[Exercise requirements] Output each record in full, exactly as it stands.

[Entries shown]
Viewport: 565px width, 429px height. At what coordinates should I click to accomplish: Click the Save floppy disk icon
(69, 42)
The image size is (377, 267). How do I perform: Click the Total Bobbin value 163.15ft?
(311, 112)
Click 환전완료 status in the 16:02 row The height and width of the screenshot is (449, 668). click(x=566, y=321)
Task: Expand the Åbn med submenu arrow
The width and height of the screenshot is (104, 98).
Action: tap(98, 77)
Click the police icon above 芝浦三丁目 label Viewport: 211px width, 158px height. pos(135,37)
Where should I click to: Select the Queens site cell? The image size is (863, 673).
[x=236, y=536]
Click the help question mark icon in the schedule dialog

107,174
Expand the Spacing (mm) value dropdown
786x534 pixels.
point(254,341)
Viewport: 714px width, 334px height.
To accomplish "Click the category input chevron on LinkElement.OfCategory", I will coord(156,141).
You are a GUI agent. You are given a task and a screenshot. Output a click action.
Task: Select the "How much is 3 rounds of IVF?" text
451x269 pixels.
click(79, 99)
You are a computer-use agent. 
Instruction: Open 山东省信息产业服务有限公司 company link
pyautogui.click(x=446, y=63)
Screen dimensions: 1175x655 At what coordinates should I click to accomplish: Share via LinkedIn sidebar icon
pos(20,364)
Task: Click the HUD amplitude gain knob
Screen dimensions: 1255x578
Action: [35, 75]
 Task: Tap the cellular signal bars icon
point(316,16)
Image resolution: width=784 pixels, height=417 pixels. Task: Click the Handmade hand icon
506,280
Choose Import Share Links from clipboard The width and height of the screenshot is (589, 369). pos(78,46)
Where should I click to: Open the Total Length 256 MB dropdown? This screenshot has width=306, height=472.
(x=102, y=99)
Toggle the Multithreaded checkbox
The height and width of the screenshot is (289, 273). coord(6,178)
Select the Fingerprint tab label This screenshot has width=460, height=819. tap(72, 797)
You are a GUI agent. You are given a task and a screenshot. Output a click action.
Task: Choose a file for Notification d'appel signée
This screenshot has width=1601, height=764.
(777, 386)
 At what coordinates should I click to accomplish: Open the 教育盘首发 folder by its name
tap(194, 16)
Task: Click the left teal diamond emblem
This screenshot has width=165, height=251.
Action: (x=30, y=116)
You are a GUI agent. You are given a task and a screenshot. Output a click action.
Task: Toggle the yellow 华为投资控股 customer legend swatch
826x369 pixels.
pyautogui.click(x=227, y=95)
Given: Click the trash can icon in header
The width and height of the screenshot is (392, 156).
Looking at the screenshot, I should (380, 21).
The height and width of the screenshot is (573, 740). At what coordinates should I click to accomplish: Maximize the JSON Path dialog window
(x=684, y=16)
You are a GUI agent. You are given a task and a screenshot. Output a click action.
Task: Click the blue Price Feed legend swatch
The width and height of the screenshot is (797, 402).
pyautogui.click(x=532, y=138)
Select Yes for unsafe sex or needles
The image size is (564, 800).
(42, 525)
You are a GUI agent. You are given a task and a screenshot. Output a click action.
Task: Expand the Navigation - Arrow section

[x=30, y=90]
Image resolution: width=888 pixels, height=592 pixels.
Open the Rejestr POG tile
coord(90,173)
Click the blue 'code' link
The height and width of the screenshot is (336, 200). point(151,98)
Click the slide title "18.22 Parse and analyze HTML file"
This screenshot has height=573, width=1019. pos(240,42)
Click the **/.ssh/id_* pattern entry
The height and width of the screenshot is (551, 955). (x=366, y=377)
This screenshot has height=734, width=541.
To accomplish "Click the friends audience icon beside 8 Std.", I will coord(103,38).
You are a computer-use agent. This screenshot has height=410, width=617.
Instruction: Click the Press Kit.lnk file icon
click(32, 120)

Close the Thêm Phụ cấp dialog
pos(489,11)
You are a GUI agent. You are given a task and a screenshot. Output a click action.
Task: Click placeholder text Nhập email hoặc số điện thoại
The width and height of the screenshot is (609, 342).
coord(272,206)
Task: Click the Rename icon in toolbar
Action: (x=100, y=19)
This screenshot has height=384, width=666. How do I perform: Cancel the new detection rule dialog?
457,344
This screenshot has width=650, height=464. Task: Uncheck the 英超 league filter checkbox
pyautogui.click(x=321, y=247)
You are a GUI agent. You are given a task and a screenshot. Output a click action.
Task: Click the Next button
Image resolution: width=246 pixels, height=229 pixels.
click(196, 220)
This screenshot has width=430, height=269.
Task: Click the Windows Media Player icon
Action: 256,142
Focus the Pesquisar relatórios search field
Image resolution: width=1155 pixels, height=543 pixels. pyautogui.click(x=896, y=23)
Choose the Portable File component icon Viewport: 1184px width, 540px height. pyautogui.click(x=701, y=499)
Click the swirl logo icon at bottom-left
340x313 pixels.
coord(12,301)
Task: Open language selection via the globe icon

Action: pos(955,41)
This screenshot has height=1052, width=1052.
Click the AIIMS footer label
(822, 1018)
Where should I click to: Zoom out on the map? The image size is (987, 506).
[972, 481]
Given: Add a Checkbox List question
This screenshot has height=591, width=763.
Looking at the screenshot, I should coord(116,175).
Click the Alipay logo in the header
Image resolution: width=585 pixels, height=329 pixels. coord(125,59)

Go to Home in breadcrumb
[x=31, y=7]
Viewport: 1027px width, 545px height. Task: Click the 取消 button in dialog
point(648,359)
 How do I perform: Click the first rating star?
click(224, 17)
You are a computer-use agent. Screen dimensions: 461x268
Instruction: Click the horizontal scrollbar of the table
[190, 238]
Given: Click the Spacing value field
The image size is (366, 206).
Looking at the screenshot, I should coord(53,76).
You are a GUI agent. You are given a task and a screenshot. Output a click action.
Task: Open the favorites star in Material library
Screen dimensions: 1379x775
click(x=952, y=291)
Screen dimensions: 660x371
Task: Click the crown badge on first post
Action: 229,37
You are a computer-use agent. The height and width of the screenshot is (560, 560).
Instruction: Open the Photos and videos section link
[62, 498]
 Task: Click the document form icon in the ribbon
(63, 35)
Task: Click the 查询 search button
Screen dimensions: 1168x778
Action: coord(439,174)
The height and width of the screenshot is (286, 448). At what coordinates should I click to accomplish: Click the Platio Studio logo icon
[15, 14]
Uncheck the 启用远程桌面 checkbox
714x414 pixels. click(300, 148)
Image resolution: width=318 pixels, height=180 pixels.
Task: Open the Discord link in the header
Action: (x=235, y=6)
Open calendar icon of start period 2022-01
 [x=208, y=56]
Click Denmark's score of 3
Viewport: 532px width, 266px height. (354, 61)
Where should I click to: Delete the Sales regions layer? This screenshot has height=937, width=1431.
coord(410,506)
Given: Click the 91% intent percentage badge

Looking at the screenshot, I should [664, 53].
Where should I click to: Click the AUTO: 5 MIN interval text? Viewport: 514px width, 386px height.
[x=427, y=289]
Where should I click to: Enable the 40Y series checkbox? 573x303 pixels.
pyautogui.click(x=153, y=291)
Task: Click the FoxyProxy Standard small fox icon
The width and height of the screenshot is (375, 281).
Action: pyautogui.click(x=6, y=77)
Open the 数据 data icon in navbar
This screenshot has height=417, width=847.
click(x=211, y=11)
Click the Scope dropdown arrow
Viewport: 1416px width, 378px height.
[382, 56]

[Problem solution]
Viewport: 565px width, 429px height. At what coordinates should I click to accomplish: Click the Save floppy disk icon
(69, 42)
The image size is (377, 267). How do I perform: Click the Total Bobbin value 163.15ft?
(311, 112)
Click 환전완료 status in the 16:02 row The height and width of the screenshot is (449, 668). click(x=566, y=321)
Task: Expand the Åbn med submenu arrow
The width and height of the screenshot is (104, 98).
Action: tap(98, 77)
Click the police icon above 芝浦三丁目 label Viewport: 211px width, 158px height. pos(135,37)
Where should I click to: Select the Queens site cell? The image size is (863, 673).
[x=236, y=536]
Click the help question mark icon in the schedule dialog

107,174
Expand the Spacing (mm) value dropdown
786x534 pixels.
point(254,341)
Viewport: 714px width, 334px height.
To accomplish "Click the category input chevron on LinkElement.OfCategory", I will coord(156,141).
You are a GUI agent. You are given a task and a screenshot. Output a click action.
Task: Select the "How much is 3 rounds of IVF?" text
451x269 pixels.
click(79, 99)
You are a computer-use agent. 
Instruction: Open 山东省信息产业服务有限公司 company link
pyautogui.click(x=446, y=63)
Screen dimensions: 1175x655 At what coordinates should I click to accomplish: Share via LinkedIn sidebar icon
pos(20,364)
Task: Click the HUD amplitude gain knob
Screen dimensions: 1255x578
Action: [35, 75]
 Task: Tap the cellular signal bars icon
point(316,16)
Image resolution: width=784 pixels, height=417 pixels. Task: Click the Handmade hand icon
506,280
Choose Import Share Links from clipboard The width and height of the screenshot is (589, 369). pos(78,46)
Where should I click to: Open the Total Length 256 MB dropdown? This screenshot has width=306, height=472.
(x=102, y=99)
Toggle the Multithreaded checkbox
The height and width of the screenshot is (289, 273). coord(6,178)
Select the Fingerprint tab label This screenshot has width=460, height=819. tap(72, 797)
You are a GUI agent. You are given a task and a screenshot. Output a click action.
Task: Choose a file for Notification d'appel signée
This screenshot has width=1601, height=764.
(777, 386)
 At what coordinates should I click to accomplish: Open the 教育盘首发 folder by its name
tap(194, 16)
Task: Click the left teal diamond emblem
This screenshot has width=165, height=251.
Action: (x=30, y=116)
You are a GUI agent. You are given a task and a screenshot. Output a click action.
Task: Toggle the yellow 华为投资控股 customer legend swatch
826x369 pixels.
pyautogui.click(x=227, y=95)
Given: Click the trash can icon in header
The width and height of the screenshot is (392, 156).
Looking at the screenshot, I should (380, 21).
The height and width of the screenshot is (573, 740). At what coordinates should I click to accomplish: Maximize the JSON Path dialog window
(x=684, y=16)
You are a GUI agent. You are given a task and a screenshot. Output a click action.
Task: Click the blue Price Feed legend swatch
The width and height of the screenshot is (797, 402).
pyautogui.click(x=532, y=138)
Select Yes for unsafe sex or needles
The image size is (564, 800).
(42, 525)
You are a GUI agent. You are given a task and a screenshot. Output a click action.
Task: Expand the Navigation - Arrow section

[x=30, y=90]
Image resolution: width=888 pixels, height=592 pixels.
Open the Rejestr POG tile
coord(90,173)
Click the blue 'code' link
The height and width of the screenshot is (336, 200). point(151,98)
Click the slide title "18.22 Parse and analyze HTML file"
This screenshot has height=573, width=1019. pos(240,42)
Click the **/.ssh/id_* pattern entry
The height and width of the screenshot is (551, 955). (x=366, y=377)
This screenshot has height=734, width=541.
To accomplish "Click the friends audience icon beside 8 Std.", I will coord(103,38).
You are a computer-use agent. This screenshot has height=410, width=617.
Instruction: Click the Press Kit.lnk file icon
click(32, 120)

Close the Thêm Phụ cấp dialog
pos(489,11)
You are a GUI agent. You are given a task and a screenshot. Output a click action.
Task: Click placeholder text Nhập email hoặc số điện thoại
The width and height of the screenshot is (609, 342).
coord(272,206)
Task: Click the Rename icon in toolbar
Action: (x=100, y=19)
This screenshot has height=384, width=666. How do I perform: Cancel the new detection rule dialog?
457,344
This screenshot has width=650, height=464. Task: Uncheck the 英超 league filter checkbox
pyautogui.click(x=321, y=247)
You are a GUI agent. You are given a task and a screenshot. Output a click action.
Task: Click the Next button
Image resolution: width=246 pixels, height=229 pixels.
click(196, 220)
This screenshot has width=430, height=269.
Task: Click the Windows Media Player icon
Action: 256,142
Focus the Pesquisar relatórios search field
Image resolution: width=1155 pixels, height=543 pixels. pyautogui.click(x=896, y=23)
Choose the Portable File component icon Viewport: 1184px width, 540px height. pyautogui.click(x=701, y=499)
Click the swirl logo icon at bottom-left
340x313 pixels.
coord(12,301)
Task: Open language selection via the globe icon

Action: pos(955,41)
This screenshot has height=1052, width=1052.
Click the AIIMS footer label
(822, 1018)
Where should I click to: Zoom out on the map? The image size is (987, 506).
[972, 481]
Given: Add a Checkbox List question
This screenshot has height=591, width=763.
Looking at the screenshot, I should coord(116,175).
Click the Alipay logo in the header
Image resolution: width=585 pixels, height=329 pixels. coord(125,59)

Go to Home in breadcrumb
[x=31, y=7]
Viewport: 1027px width, 545px height. Task: Click the 取消 button in dialog
point(648,359)
 How do I perform: Click the first rating star?
click(224, 17)
You are a computer-use agent. Screen dimensions: 461x268
Instruction: Click the horizontal scrollbar of the table
[190, 238]
Given: Click the Spacing value field
The image size is (366, 206).
Looking at the screenshot, I should coord(53,76).
You are a GUI agent. You are given a task and a screenshot. Output a click action.
Task: Open the favorites star in Material library
Screen dimensions: 1379x775
click(x=952, y=291)
Screen dimensions: 660x371
Task: Click the crown badge on first post
Action: 229,37
You are a computer-use agent. The height and width of the screenshot is (560, 560).
Instruction: Open the Photos and videos section link
[62, 498]
 Task: Click the document form icon in the ribbon
(63, 35)
Task: Click the 查询 search button
Screen dimensions: 1168x778
Action: coord(439,174)
The height and width of the screenshot is (286, 448). At what coordinates should I click to accomplish: Click the Platio Studio logo icon
[15, 14]
Uncheck the 启用远程桌面 checkbox
714x414 pixels. click(300, 148)
Image resolution: width=318 pixels, height=180 pixels.
Task: Open the Discord link in the header
Action: (x=235, y=6)
Open calendar icon of start period 2022-01
 [x=208, y=56]
Click Denmark's score of 3
Viewport: 532px width, 266px height. (354, 61)
Where should I click to: Delete the Sales regions layer? This screenshot has height=937, width=1431.
coord(410,506)
Given: Click the 91% intent percentage badge

Looking at the screenshot, I should [664, 53].
Where should I click to: Click the AUTO: 5 MIN interval text? Viewport: 514px width, 386px height.
[x=427, y=289]
Where should I click to: Enable the 40Y series checkbox? 573x303 pixels.
pyautogui.click(x=153, y=291)
Task: Click the FoxyProxy Standard small fox icon
The width and height of the screenshot is (375, 281).
Action: pyautogui.click(x=6, y=77)
Open the 数据 data icon in navbar
This screenshot has height=417, width=847.
click(x=211, y=11)
Click the Scope dropdown arrow
Viewport: 1416px width, 378px height.
[382, 56]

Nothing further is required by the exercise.